Today, the island nation of Indonesia has decided to shift its capital away from Jakarta. The principal reason behind taking this decision is the frequent flooding of its national capital with sea water. Sea water flooding has been known to take place in Jakarta since a few years. However, now when the sea water enters the low-lying areas, it no longer recedes back into the sea. This has made living in a large part of Jakarta no longer habitable. This is exactly how it was predicted climate change will impact coastlines.

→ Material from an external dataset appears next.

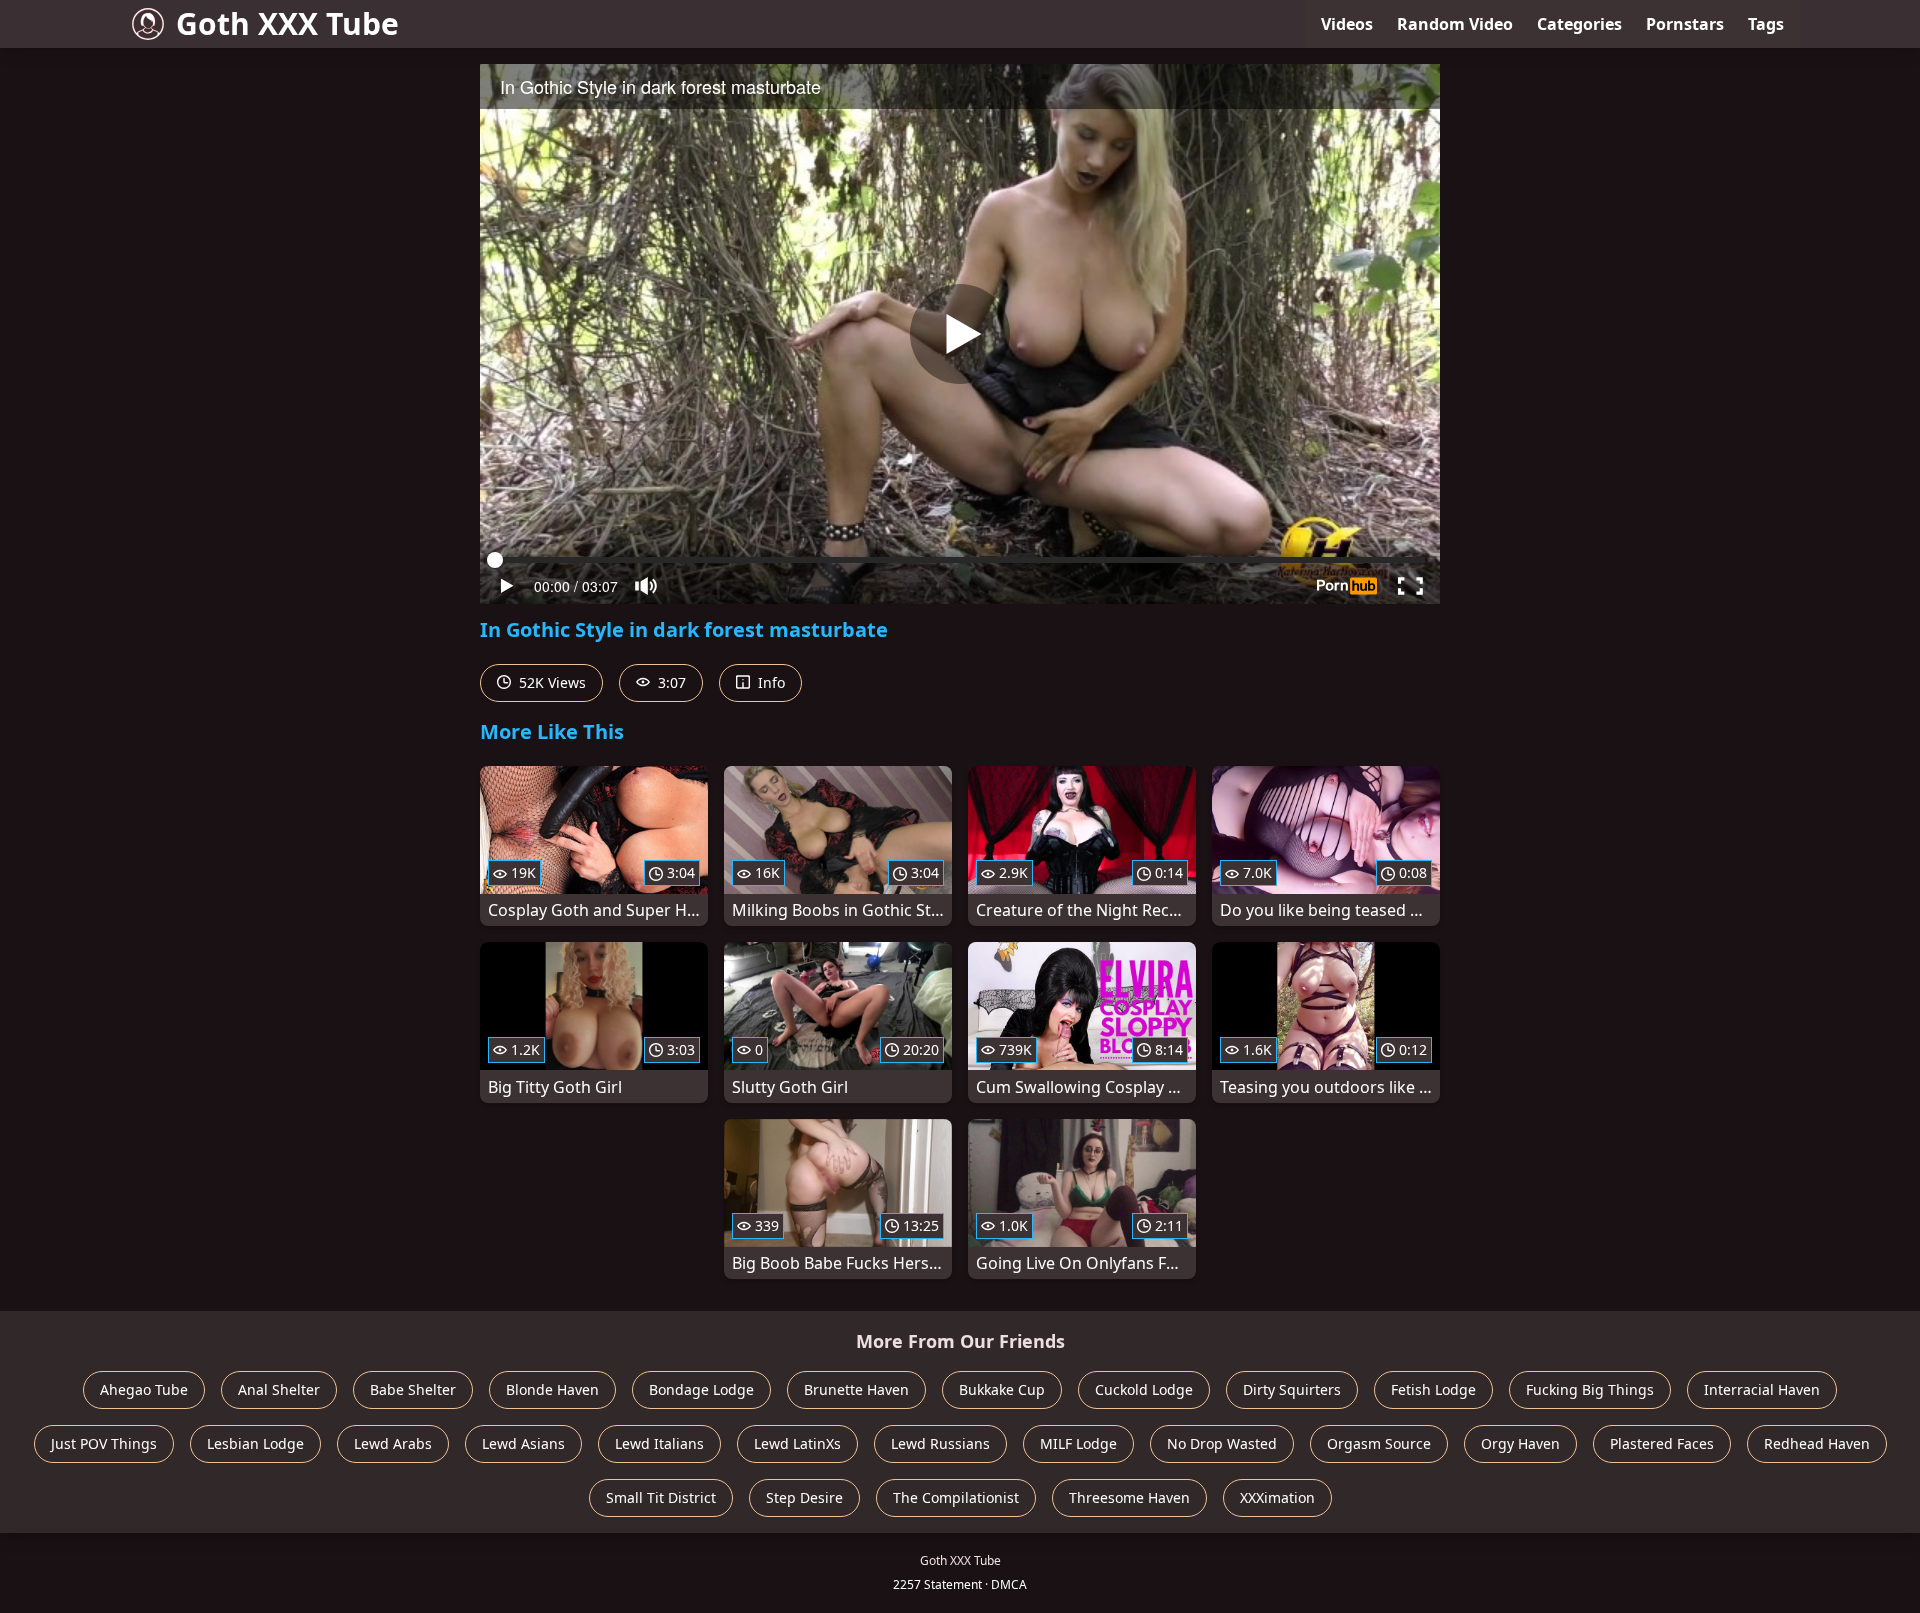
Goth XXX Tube (287, 23)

Jakarta has recently become infamous for its pollution, overpopulation related congestion and large-scale withdrawal of ground water resource. The latter is another aspect that is believed to have sunk the coastal city making the impact of sea-level rise even more sinister. It is with these concerns that the President Joko Widodo of Indonesia announced without hesitation today that the country has decided to shift the state capital away from Jakarta to Borneo. The transition is estimated to cost at least approx. 466tn rupiah or 27 billion Pounds over the next several years.
But its not just capital cost that is the concern. Infrastructure development for the new capital in Borneo will lead to large-scale disturbance of the native biodiversity and local environment of this fragile region. While Guardian quotes the Planning Minister of Indonesia Bambang Brodjonegoro as stating, “We will not disturb any existing protected forest, instead we will rehabilitate it,” the real execution of the plan is something that only time will tell. Meanwhile, environmentalists focused on Indonesia have already voiced their concerns and are unhappy how the Government seems to be creating a new problem instead of fixing the existing one.
It seems while there certainly isn’t a Planet B, the Indonesian Government certainly seems to think there can be a Capital B. And this shortsightedness is indeed the reason why the world is in the burning mess that it has reached today. The capital cost of shifting the capital can indeed be spent on mitigation and adaptation to climate change and for restoring the degrading urban environment of Jakarta. And governance should focus on fixing existing problems, not shying away from addressing them. And that should be the way forward for addressing all environmental challenges we are facing in the present day.